- DIRECTIONS -
Reproduce the material below with every "Handdoek" replaced by "Towel", changing nothing else.

- SUPPLIED ENTRIES -
● ● ● ●
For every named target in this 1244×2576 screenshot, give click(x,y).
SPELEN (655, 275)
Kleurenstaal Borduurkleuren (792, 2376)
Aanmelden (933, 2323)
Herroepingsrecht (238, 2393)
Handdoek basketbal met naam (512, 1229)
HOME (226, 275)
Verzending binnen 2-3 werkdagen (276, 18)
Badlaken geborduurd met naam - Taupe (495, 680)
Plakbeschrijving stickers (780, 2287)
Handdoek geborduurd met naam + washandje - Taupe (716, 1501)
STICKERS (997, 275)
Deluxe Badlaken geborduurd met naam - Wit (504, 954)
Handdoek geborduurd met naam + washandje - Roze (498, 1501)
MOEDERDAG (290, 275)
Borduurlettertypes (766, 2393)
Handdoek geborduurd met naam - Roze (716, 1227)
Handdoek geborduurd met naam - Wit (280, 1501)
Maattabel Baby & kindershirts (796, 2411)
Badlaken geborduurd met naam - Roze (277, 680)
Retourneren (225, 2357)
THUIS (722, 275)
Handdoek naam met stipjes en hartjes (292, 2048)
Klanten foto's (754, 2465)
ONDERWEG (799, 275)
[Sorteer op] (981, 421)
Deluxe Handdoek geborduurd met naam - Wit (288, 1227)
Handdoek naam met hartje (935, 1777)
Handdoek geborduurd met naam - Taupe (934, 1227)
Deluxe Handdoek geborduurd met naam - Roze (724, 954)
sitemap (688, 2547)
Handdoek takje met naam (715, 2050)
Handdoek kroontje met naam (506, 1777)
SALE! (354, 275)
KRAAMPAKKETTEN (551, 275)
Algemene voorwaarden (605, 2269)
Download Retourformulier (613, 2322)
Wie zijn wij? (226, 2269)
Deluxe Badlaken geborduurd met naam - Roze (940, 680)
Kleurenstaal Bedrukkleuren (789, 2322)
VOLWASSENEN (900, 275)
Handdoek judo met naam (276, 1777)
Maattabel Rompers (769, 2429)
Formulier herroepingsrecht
● ● ● ●
- COMPLETE OUTPUT -
For every named target in this 1244×2576 screenshot, give click(x,y).
SPELEN (655, 275)
Kleurenstaal Borduurkleuren (792, 2376)
Aanmelden (933, 2323)
Herroepingsrecht (238, 2393)
Towel basketbal met naam (512, 1229)
HOME (226, 275)
Verzending binnen 2-3 werkdagen (276, 18)
Badlaken geborduurd met naam - Taupe (495, 680)
Plakbeschrijving stickers (780, 2287)
Towel geborduurd met naam + washandje - Taupe (716, 1501)
STICKERS (997, 275)
Deluxe Badlaken geborduurd met naam - Wit (504, 954)
Towel geborduurd met naam + washandje - Roze (498, 1501)
MOEDERDAG (290, 275)
Borduurlettertypes (766, 2393)
Towel geborduurd met naam - Roze (716, 1227)
Towel geborduurd met naam - Wit (280, 1501)
Maattabel Baby & kindershirts (796, 2411)
Badlaken geborduurd met naam - Roze (277, 680)
Retourneren (225, 2357)
THUIS (722, 275)
Towel naam met stipjes en hartjes (292, 2048)
Klanten foto's (754, 2465)
ONDERWEG (799, 275)
[Sorteer op] (981, 421)
Deluxe Towel geborduurd met naam - Wit (288, 1227)
Towel naam met hartje (935, 1777)
Towel geborduurd met naam - Taupe (934, 1227)
Deluxe Towel geborduurd met naam - Roze (724, 954)
sitemap (688, 2547)
Towel takje met naam (715, 2050)
Towel kroontje met naam (506, 1777)
SALE! (354, 275)
KRAAMPAKKETTEN (551, 275)
Algemene voorwaarden (605, 2269)
Download Retourformulier (613, 2322)
Wie zijn wij? (226, 2269)
Deluxe Badlaken geborduurd met naam - Roze (940, 680)
Kleurenstaal Bedrukkleuren (789, 2322)
VOLWASSENEN (900, 275)
Towel judo met naam (276, 1777)
Maattabel Rompers (769, 2429)
Formulier herroepingsrecht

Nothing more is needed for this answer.